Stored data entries
────────────────────────────────────────
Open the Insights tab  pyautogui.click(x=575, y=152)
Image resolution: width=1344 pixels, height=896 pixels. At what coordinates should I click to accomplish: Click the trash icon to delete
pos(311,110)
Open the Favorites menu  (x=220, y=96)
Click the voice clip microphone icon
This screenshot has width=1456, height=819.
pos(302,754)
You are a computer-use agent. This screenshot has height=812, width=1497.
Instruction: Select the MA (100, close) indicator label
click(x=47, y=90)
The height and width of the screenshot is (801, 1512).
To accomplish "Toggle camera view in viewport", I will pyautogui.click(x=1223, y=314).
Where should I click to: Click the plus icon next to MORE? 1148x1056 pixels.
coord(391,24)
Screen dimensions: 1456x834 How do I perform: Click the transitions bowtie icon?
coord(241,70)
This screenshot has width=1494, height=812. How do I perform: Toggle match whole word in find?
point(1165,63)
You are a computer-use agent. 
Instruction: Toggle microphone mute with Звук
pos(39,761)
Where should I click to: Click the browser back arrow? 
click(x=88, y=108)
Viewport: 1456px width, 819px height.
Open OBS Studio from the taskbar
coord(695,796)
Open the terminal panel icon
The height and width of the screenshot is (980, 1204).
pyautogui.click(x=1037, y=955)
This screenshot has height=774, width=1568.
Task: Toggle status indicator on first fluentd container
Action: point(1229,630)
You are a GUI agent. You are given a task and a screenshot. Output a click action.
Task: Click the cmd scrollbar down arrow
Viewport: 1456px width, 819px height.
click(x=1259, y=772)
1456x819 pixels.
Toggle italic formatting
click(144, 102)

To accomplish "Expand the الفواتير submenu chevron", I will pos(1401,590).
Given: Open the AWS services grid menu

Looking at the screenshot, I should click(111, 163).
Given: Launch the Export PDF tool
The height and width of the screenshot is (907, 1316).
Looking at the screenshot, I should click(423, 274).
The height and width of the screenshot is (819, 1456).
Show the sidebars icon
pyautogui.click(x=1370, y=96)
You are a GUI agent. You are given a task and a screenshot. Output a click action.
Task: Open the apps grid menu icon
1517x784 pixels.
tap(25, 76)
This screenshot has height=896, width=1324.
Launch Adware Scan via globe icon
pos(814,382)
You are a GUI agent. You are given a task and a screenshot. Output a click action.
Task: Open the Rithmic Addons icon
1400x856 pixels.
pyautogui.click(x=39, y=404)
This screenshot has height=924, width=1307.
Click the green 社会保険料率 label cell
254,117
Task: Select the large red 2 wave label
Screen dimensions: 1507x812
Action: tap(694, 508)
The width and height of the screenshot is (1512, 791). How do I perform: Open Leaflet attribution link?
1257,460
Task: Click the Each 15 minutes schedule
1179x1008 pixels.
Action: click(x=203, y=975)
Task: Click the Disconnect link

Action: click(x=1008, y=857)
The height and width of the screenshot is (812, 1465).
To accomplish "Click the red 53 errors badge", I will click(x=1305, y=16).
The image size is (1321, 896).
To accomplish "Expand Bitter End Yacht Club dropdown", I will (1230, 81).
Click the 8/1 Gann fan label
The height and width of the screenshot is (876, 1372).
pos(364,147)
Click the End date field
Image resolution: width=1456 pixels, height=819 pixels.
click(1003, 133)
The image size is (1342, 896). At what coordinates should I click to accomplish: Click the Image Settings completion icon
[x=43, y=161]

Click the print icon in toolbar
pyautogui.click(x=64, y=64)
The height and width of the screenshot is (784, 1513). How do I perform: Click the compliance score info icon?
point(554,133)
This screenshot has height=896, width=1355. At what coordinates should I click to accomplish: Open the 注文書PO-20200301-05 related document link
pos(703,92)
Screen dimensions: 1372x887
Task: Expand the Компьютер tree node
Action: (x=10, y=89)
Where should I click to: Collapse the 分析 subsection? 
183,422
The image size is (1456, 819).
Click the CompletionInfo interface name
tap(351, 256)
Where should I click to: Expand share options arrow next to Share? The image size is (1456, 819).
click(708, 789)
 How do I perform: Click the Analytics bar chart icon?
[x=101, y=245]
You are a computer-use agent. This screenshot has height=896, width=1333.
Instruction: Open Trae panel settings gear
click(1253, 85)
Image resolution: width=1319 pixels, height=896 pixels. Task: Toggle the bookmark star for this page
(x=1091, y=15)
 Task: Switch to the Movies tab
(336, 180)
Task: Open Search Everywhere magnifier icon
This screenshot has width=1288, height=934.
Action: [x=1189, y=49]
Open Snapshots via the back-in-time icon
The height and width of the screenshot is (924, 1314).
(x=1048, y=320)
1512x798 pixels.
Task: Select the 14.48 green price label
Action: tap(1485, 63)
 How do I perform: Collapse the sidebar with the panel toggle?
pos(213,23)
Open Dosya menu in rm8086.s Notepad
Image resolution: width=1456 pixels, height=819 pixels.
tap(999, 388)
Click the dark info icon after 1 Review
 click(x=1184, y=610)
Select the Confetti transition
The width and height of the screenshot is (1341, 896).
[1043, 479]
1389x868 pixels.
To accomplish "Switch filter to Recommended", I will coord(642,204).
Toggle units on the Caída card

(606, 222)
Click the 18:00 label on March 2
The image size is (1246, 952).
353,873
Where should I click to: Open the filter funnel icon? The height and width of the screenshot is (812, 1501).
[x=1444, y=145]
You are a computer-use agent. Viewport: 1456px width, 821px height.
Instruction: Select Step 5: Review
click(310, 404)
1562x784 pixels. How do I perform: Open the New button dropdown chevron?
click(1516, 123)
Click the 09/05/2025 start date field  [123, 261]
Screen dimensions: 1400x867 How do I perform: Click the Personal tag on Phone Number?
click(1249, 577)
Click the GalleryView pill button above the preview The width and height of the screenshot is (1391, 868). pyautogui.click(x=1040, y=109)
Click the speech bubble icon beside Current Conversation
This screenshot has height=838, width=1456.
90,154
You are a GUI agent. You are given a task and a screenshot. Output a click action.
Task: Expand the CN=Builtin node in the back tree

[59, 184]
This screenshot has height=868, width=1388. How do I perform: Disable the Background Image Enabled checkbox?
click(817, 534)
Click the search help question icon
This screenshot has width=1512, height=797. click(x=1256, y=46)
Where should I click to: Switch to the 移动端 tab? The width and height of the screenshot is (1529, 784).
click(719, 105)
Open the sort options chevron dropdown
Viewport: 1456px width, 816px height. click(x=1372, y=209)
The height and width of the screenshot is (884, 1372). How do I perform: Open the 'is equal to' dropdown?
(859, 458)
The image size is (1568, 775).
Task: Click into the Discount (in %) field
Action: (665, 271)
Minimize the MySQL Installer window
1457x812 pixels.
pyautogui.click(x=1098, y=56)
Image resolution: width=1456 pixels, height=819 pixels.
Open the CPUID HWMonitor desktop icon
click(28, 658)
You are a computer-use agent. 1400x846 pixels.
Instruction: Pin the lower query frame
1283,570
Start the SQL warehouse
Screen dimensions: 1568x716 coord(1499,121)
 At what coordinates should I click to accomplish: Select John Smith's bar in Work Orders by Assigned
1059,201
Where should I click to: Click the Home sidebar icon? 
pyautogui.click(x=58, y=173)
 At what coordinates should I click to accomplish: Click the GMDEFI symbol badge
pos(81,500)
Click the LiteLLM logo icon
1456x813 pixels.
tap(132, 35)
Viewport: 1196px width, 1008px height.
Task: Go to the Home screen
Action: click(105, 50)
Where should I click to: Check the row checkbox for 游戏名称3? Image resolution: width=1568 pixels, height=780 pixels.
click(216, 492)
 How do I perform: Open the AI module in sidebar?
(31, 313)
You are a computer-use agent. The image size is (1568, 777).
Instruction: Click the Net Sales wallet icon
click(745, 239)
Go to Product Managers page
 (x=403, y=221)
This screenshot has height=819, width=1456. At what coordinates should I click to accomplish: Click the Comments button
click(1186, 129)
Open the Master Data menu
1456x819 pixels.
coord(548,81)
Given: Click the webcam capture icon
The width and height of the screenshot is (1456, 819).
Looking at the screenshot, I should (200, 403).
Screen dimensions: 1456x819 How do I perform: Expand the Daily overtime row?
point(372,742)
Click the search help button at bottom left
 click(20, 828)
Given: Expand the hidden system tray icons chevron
────────────────────────────────────────
Exercise aim: The required output is the set of lines from the first line of the data through the line that contains "has height=812, width=1497.", transcribed exactly.

Reply to the task:
Open the Insights tab  pyautogui.click(x=575, y=152)
Image resolution: width=1344 pixels, height=896 pixels. At what coordinates should I click to accomplish: Click the trash icon to delete
pos(311,110)
Open the Favorites menu  (x=220, y=96)
Click the voice clip microphone icon
This screenshot has width=1456, height=819.
pos(302,754)
You are a computer-use agent. This screenshot has height=812, width=1497.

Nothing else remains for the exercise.